Problem requirements:
Without including any pictures, please copy every entry below exactly.

Records provided:
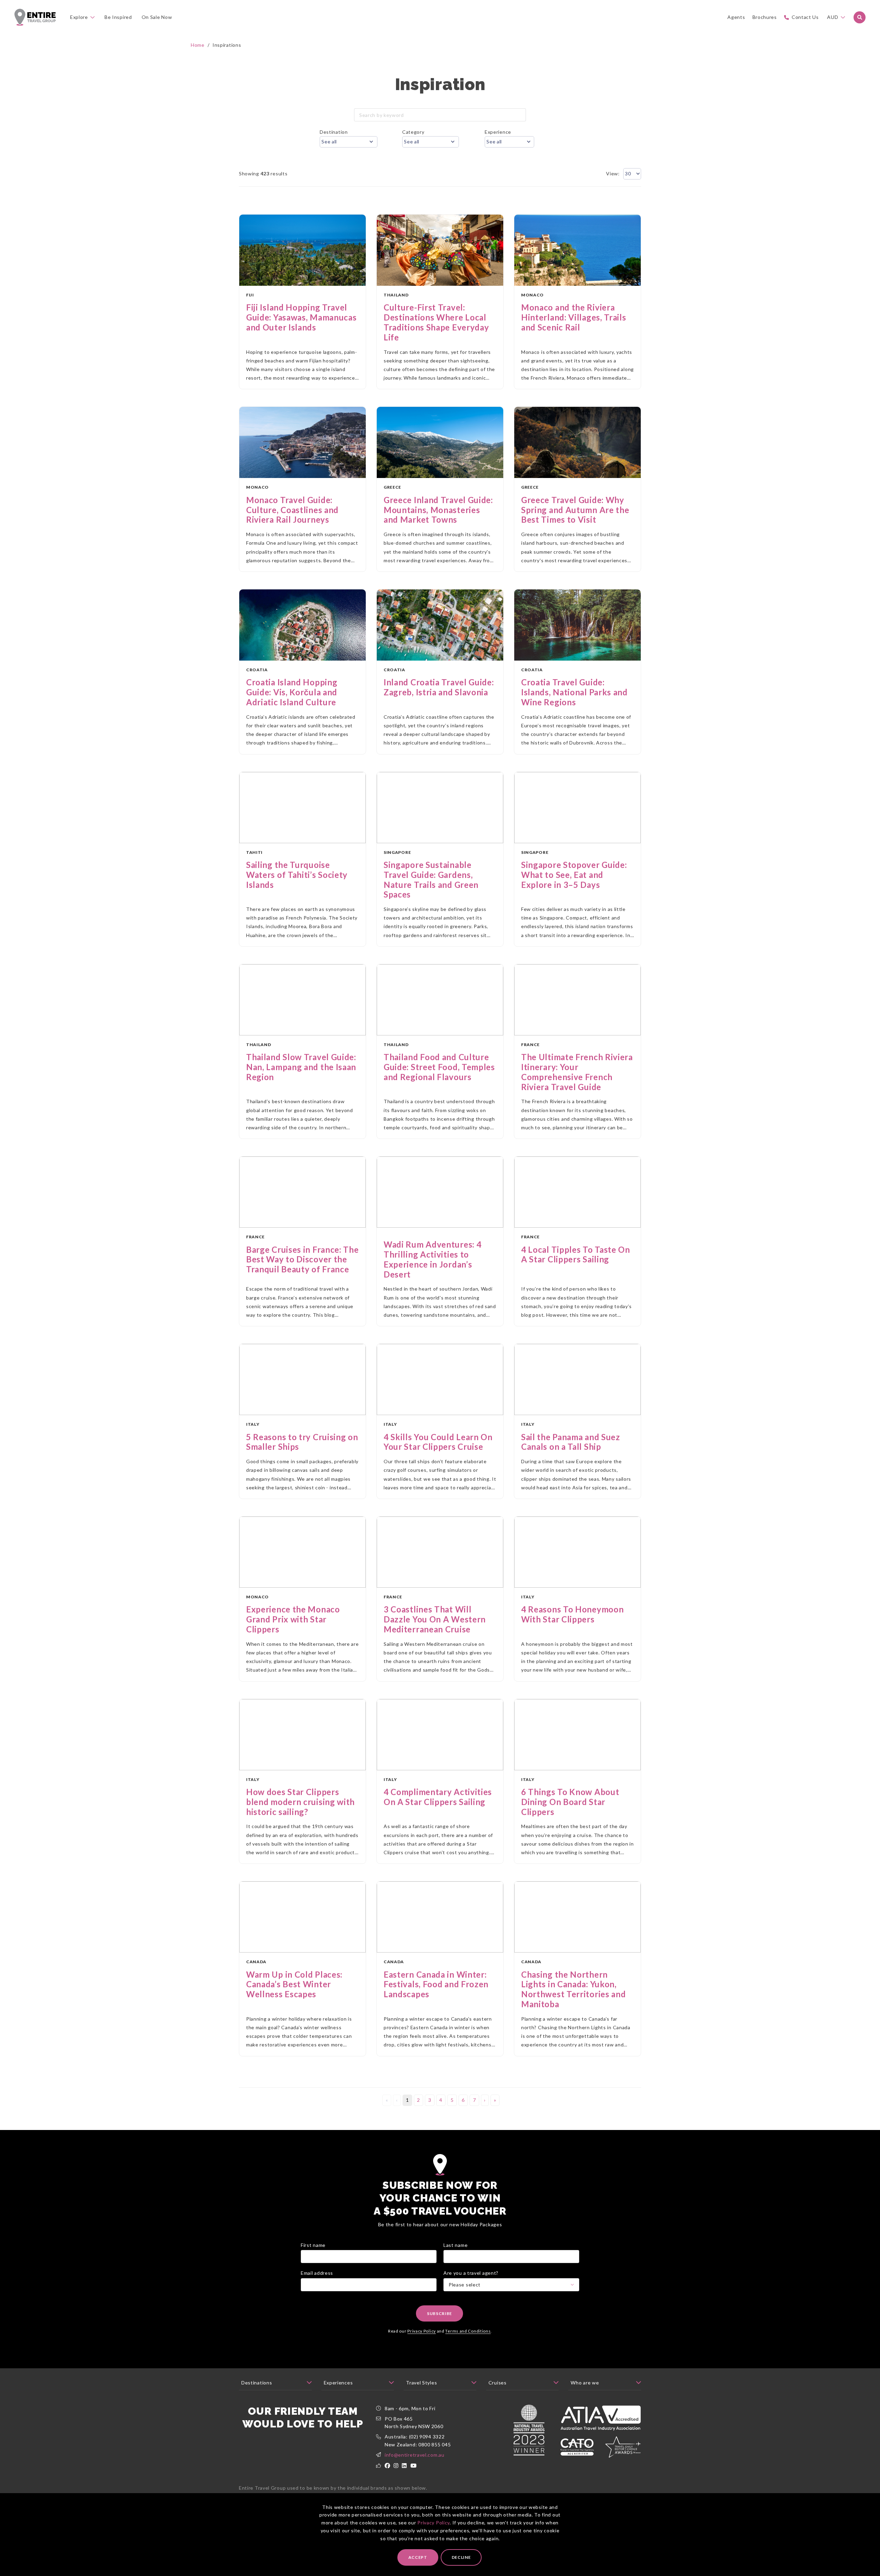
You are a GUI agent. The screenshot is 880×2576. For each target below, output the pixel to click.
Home (198, 45)
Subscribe (439, 2313)
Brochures (764, 17)
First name (313, 2245)
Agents (736, 17)
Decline (461, 2557)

Problem solution:
You are a GUI agent. The screenshot is 880×2576. For each target below, output the pixel to click.
Home (198, 45)
Subscribe (439, 2313)
Brochures (764, 17)
First name (313, 2245)
Agents (736, 17)
Decline (461, 2557)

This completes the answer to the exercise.